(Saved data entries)

□ □ □ □

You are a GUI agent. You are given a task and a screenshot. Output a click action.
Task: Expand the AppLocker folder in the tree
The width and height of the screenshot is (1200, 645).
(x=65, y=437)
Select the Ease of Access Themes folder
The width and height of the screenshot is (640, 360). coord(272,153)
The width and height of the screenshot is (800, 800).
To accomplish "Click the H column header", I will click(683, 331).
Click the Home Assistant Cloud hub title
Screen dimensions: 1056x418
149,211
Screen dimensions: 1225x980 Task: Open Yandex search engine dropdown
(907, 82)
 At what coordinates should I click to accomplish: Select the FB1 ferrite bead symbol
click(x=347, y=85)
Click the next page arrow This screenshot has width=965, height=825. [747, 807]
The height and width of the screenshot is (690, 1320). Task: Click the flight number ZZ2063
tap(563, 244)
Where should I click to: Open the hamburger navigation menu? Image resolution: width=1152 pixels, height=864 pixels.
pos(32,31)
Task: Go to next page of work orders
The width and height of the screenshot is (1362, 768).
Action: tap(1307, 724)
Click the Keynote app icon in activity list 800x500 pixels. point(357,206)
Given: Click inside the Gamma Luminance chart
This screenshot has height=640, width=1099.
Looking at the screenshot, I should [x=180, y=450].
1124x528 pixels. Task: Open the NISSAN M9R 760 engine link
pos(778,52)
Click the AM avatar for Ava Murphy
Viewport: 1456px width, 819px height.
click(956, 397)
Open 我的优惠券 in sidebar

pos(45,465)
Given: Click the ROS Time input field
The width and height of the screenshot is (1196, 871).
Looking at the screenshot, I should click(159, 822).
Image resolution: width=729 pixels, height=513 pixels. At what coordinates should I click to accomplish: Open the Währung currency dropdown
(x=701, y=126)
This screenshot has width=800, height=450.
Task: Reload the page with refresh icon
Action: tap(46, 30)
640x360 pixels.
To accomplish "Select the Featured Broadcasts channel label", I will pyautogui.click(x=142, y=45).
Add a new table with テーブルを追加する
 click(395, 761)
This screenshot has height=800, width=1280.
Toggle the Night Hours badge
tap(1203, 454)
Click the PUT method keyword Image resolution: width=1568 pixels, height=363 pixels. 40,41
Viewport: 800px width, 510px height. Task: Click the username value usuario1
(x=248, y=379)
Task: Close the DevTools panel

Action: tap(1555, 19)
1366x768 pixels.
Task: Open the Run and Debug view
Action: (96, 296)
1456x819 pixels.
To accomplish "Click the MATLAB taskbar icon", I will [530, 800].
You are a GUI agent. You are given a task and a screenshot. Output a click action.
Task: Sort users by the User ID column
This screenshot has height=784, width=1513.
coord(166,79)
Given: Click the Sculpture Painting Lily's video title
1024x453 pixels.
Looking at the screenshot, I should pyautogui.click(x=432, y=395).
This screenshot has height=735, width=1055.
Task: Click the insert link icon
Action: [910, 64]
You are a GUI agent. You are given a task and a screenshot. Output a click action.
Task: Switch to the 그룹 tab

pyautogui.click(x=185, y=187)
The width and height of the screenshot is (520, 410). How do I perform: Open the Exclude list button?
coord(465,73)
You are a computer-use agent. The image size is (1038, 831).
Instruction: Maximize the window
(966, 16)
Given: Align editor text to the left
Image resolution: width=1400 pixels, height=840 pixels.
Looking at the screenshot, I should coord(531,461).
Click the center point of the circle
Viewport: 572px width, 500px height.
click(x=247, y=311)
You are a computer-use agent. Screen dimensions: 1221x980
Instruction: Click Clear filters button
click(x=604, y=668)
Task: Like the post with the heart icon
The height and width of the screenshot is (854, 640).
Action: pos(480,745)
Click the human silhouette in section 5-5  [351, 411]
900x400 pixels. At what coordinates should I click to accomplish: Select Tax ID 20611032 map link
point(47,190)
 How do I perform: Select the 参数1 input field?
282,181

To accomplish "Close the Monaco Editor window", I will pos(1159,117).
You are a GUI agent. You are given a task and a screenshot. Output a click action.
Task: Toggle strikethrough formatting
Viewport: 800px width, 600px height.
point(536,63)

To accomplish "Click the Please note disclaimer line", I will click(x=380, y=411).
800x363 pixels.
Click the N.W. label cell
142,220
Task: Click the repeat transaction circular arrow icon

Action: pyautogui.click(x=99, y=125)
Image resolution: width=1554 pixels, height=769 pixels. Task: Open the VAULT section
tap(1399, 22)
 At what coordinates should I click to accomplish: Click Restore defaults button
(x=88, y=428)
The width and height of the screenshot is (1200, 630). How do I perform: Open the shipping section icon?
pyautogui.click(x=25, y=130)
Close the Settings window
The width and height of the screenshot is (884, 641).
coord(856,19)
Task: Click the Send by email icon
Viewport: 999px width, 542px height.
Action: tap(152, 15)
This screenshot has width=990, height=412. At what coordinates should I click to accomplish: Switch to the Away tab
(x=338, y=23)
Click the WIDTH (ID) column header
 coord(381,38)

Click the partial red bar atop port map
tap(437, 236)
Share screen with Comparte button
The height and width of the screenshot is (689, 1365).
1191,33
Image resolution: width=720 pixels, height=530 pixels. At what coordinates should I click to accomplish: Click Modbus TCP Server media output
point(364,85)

□ □ □ □

_YOUR GOAL:_ Every entry should be retyped exactly as shown.

_SOLUTION TO THE PROBLEM:_
You are a GUI agent. You are given a task and a screenshot. Output a click action.
Task: Expand the AppLocker folder in the tree
The width and height of the screenshot is (1200, 645).
(x=65, y=437)
Select the Ease of Access Themes folder
The width and height of the screenshot is (640, 360). coord(272,153)
The width and height of the screenshot is (800, 800).
To accomplish "Click the H column header", I will click(683, 331).
Click the Home Assistant Cloud hub title
Screen dimensions: 1056x418
149,211
Screen dimensions: 1225x980 Task: Open Yandex search engine dropdown
(907, 82)
 At what coordinates should I click to accomplish: Select the FB1 ferrite bead symbol
click(x=347, y=85)
Click the next page arrow This screenshot has width=965, height=825. [747, 807]
The height and width of the screenshot is (690, 1320). Task: Click the flight number ZZ2063
tap(563, 244)
Where should I click to: Open the hamburger navigation menu? Image resolution: width=1152 pixels, height=864 pixels.
pos(32,31)
Task: Go to next page of work orders
The width and height of the screenshot is (1362, 768).
Action: tap(1307, 724)
Click the Keynote app icon in activity list 800x500 pixels. point(357,206)
Given: Click inside the Gamma Luminance chart
This screenshot has height=640, width=1099.
Looking at the screenshot, I should [x=180, y=450].
1124x528 pixels. Task: Open the NISSAN M9R 760 engine link
pos(778,52)
Click the AM avatar for Ava Murphy
Viewport: 1456px width, 819px height.
click(956, 397)
Open 我的优惠券 in sidebar

pos(45,465)
Given: Click the ROS Time input field
The width and height of the screenshot is (1196, 871).
Looking at the screenshot, I should click(159, 822).
Image resolution: width=729 pixels, height=513 pixels. At what coordinates should I click to accomplish: Open the Währung currency dropdown
(x=701, y=126)
This screenshot has width=800, height=450.
Task: Reload the page with refresh icon
Action: tap(46, 30)
640x360 pixels.
To accomplish "Select the Featured Broadcasts channel label", I will pyautogui.click(x=142, y=45).
Add a new table with テーブルを追加する
 click(395, 761)
This screenshot has height=800, width=1280.
Toggle the Night Hours badge
tap(1203, 454)
Click the PUT method keyword Image resolution: width=1568 pixels, height=363 pixels. 40,41
Viewport: 800px width, 510px height. Task: Click the username value usuario1
(x=248, y=379)
Task: Close the DevTools panel

Action: tap(1555, 19)
1366x768 pixels.
Task: Open the Run and Debug view
Action: (96, 296)
1456x819 pixels.
To accomplish "Click the MATLAB taskbar icon", I will [530, 800].
You are a GUI agent. You are given a task and a screenshot. Output a click action.
Task: Sort users by the User ID column
This screenshot has height=784, width=1513.
coord(166,79)
Given: Click the Sculpture Painting Lily's video title
1024x453 pixels.
Looking at the screenshot, I should pyautogui.click(x=432, y=395).
This screenshot has height=735, width=1055.
Task: Click the insert link icon
Action: [910, 64]
You are a GUI agent. You are given a task and a screenshot. Output a click action.
Task: Switch to the 그룹 tab

pyautogui.click(x=185, y=187)
The width and height of the screenshot is (520, 410). How do I perform: Open the Exclude list button?
coord(465,73)
You are a computer-use agent. The image size is (1038, 831).
Instruction: Maximize the window
(966, 16)
Given: Align editor text to the left
Image resolution: width=1400 pixels, height=840 pixels.
Looking at the screenshot, I should coord(531,461).
Click the center point of the circle
Viewport: 572px width, 500px height.
click(x=247, y=311)
You are a computer-use agent. Screen dimensions: 1221x980
Instruction: Click Clear filters button
click(x=604, y=668)
Task: Like the post with the heart icon
The height and width of the screenshot is (854, 640).
Action: pos(480,745)
Click the human silhouette in section 5-5  [351, 411]
900x400 pixels. At what coordinates should I click to accomplish: Select Tax ID 20611032 map link
point(47,190)
 How do I perform: Select the 参数1 input field?
282,181

To accomplish "Close the Monaco Editor window", I will pos(1159,117).
You are a GUI agent. You are given a task and a screenshot. Output a click action.
Task: Toggle strikethrough formatting
Viewport: 800px width, 600px height.
point(536,63)

To accomplish "Click the Please note disclaimer line", I will click(x=380, y=411).
800x363 pixels.
Click the N.W. label cell
142,220
Task: Click the repeat transaction circular arrow icon

Action: pyautogui.click(x=99, y=125)
Image resolution: width=1554 pixels, height=769 pixels. Task: Open the VAULT section
tap(1399, 22)
 At what coordinates should I click to accomplish: Click Restore defaults button
(x=88, y=428)
The width and height of the screenshot is (1200, 630). How do I perform: Open the shipping section icon?
pyautogui.click(x=25, y=130)
Close the Settings window
The width and height of the screenshot is (884, 641).
coord(856,19)
Task: Click the Send by email icon
Viewport: 999px width, 542px height.
Action: tap(152, 15)
This screenshot has width=990, height=412. At what coordinates should I click to accomplish: Switch to the Away tab
(x=338, y=23)
Click the WIDTH (ID) column header
 coord(381,38)

Click the partial red bar atop port map
tap(437, 236)
Share screen with Comparte button
The height and width of the screenshot is (689, 1365).
1191,33
Image resolution: width=720 pixels, height=530 pixels. At what coordinates should I click to accomplish: Click Modbus TCP Server media output
point(364,85)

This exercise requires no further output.